Ear Drop and Nasal Medication Instillation Technique
Correct instillation technique is as important as the correct drug choice. Even when the correct medication is prescribed, incorrect instillation technique means the drug does not reach the target tissue — the drops pool in the outer canal or evaporate, while the patient reports 'I have been using the drops but they are not working.' Teaching the technique explicitly, with demonstration, is part of the clinical encounter for every ENT topical prescription.
Ear drop instillation technique (step by step):
Step 1 — Warm the drops. Cold ear drops cause sudden vestibular stimulation (caloric effect) — the patient experiences dizziness or nausea. Warm the bottle by holding it between the palms for 2–3 minutes, or by keeping it at room temperature.

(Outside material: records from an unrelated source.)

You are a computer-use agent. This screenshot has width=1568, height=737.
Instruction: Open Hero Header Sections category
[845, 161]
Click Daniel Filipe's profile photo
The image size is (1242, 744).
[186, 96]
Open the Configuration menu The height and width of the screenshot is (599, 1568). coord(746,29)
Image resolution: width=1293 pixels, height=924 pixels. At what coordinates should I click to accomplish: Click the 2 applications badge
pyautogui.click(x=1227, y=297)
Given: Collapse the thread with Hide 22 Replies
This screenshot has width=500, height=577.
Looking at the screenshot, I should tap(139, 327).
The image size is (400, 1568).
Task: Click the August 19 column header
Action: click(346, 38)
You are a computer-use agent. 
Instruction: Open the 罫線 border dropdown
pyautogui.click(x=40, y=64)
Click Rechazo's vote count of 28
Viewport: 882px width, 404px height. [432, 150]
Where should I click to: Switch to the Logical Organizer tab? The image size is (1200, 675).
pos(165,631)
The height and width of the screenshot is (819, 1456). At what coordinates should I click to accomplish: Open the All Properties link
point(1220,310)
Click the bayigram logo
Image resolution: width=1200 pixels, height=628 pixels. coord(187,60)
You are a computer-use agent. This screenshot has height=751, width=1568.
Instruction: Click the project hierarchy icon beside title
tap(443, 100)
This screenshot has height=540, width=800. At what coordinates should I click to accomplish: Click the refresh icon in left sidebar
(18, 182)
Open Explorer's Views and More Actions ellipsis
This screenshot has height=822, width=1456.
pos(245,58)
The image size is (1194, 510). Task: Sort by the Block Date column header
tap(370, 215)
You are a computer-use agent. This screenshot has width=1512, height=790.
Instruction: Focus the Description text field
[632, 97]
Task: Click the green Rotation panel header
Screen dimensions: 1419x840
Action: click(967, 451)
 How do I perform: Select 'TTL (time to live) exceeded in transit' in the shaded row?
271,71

Step 2 — Position. The patient lies on their side with the affected ear UPPERMOST. This ensures gravity carries the drops toward the TM and middle ear (if perforated) rather than allowing them to pool at the canal opening.
Step 3 — Pinna traction. Using the free hand, pull the pinna UPWARD and BACKWARD (as in otoscopy) to straighten the EAC and ensure the drops travel the full length of the canal.
Step 4 — Instil drops. Hold the drop nozzle just outside the canal opening (not inside — the tip should not touch the canal). Instil the prescribed number of drops (usually 3–5 drops). After instilling, gently press the tragus (the small cartilaginous projection anterior to the canal opening) inward and outward several times — this tragal pumping action helps propel the drops down the canal and through the perforation into the middle ear if present.
Step 5 — Maintain position. The patient should remain lying with the treated ear UP for at least 5–10 minutes to allow the drops to flow to the tympanic membrane. Then sit up and allow excess drops to drain. A cotton ball may be placed loosely at the canal entrance — but a tightly packed cotton ball blocks drainage and should not be used.
Nasal drop instillation technique:
Standard position (head-down): For drops to reach the middle meatus and paranasal sinuses, the head must be positioned with the nose lower than the pharynx — the patient kneels over the edge of a bed and lowers the head toward the floor (Moffett's position), or lies supine with the head hanging over the side of the bed. In Moffett's position, the nose points toward the floor and gravity carries the drops to the middle meatus.
Nasal spray technique:
Step 1 — Blow nose first. Clear nasal secretions before applying the spray so the medication contacts the mucosa, not the mucus layer.
Step 2 — Position. Head slightly forward, NOT hyperextended (which directs the spray into the nasopharynx, not the inferior turbinate).
Step 3 — Correct hand — cross-technique. Use the RIGHT hand for the LEFT nostril and the LEFT hand for the RIGHT nostril. This naturally angles the spray nozzle toward the lateral nasal wall (inferior turbinate) rather than toward the nasal septum.
Step 4 — Angle the nozzle. Point the nozzle toward the OUTER CORNER of the SAME EYE (not toward the midline septum). This directs the spray toward the inferior turbinate.
Step 5 — Press and breathe. Press the pump while sniffing gently. Do not sniff forcefully (drug reaches the pharynx, not the turbinate). Breathe out through the mouth.